Однако жизненная сила все же прорывается всплеском неудержного веселья. Надежда на счастье просится на волю из клетки, в которую ее заточили, стремится вырваться и переселиться в воображаемый мир надежды. Однако все веселье уже выплеснулось через край, его всем не хватило. А было ли оно вообще это мимолетное счастье и радость у героев? Они всем сердцем стремились к этому, но не смогли ощутить эти радостные минуты. Все, что было у каждого, в далеком прошлом, оно погребено, почти омертвело и давно засыпано землей. Никто из них не может разорвать свои цепи, которыми они теперь скованы. Песня внезапно прерывается вместе с гибелью Актера. В словах Сатина звучит сочувствие: «Испортил песню, дурак». Песня еще звучит, но она так и остается недопетой.
Сумрак жизни, горе и горечь жизни, в душе актеров и зрителей – боль, страдание, и хуже не выплакать слезами. Щемящая тишина на минуту повисает, песня-тоска накатывает, разливается, и от этого душа сжимается, кажется, что-то внутри обрывается, вспоминается шаляпинское:
Прощай, радость, жизнь моя!
Знать, уедешь от меня.
Знать, один должон остаться, –
Тебя мне больше не видать.
Скрипучая дверь ночлежки, болтающаяся на скрипучих петлях, то и дело распахивается, персонажи пьесы куда-то исчезают, уже горят поминальные свечи. Потерявший надежду уходит в никуда, в параллельную реальность, которая рядом, близко, она так зрима, почти ощутима. Иногда кажется, вдруг разверзнется бездна, и туда по очереди уйдут все жители ночлежки.

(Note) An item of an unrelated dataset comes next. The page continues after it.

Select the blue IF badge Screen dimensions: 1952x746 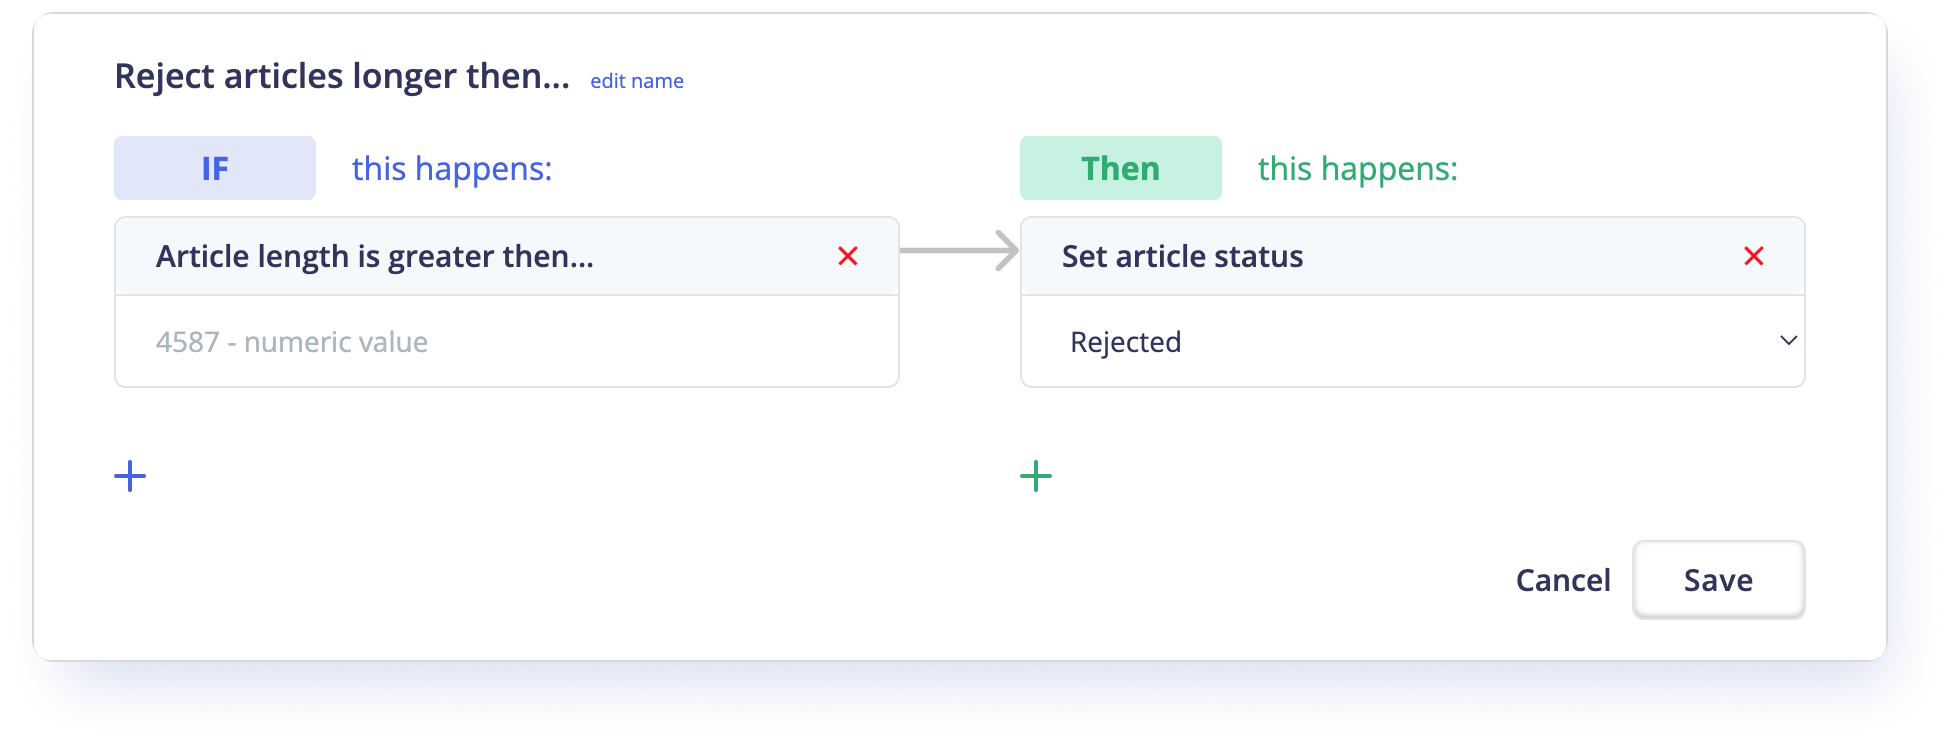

Режиссер закладывает в свои образы новый глубокий смысл, посылая актерам глубокие творческие импульсы, которые они транслируют. Игра актеров пронзительна, она как магия завораживает. Каждый образ, созданный актерами, выпуклый и многогранный. У каждого героя своя лодка, на которой он плывет по жизни. Но сейчас они, пожалуй, сели в одну шлюпку, которая давно поджидала их у причала. Какое-то время им уготовано плыть вместе, некоторые еще барахтаются, гребут, другие уже опустили весла и идут по течению.
!Новый Сатин – Владимир Ильин!
!Вечный Странник – Сергей Мельников!
!Неистовый Васька Пепел – Александр Шаманов!
!Другой Барон – Валерий Митин!
!Необычный Бубнов – Илья Бабошин!
!Метущийся Актер – Василий Скиданов!
Душа аплодирует, кричит: «Браво!» Браво, Сергей Павлович! Когда смотрю спектакли театра «У Моста», понимаю, что люблю этот театр всем сердцем, я люблю эту сцену и актеров, которые на нее выходят.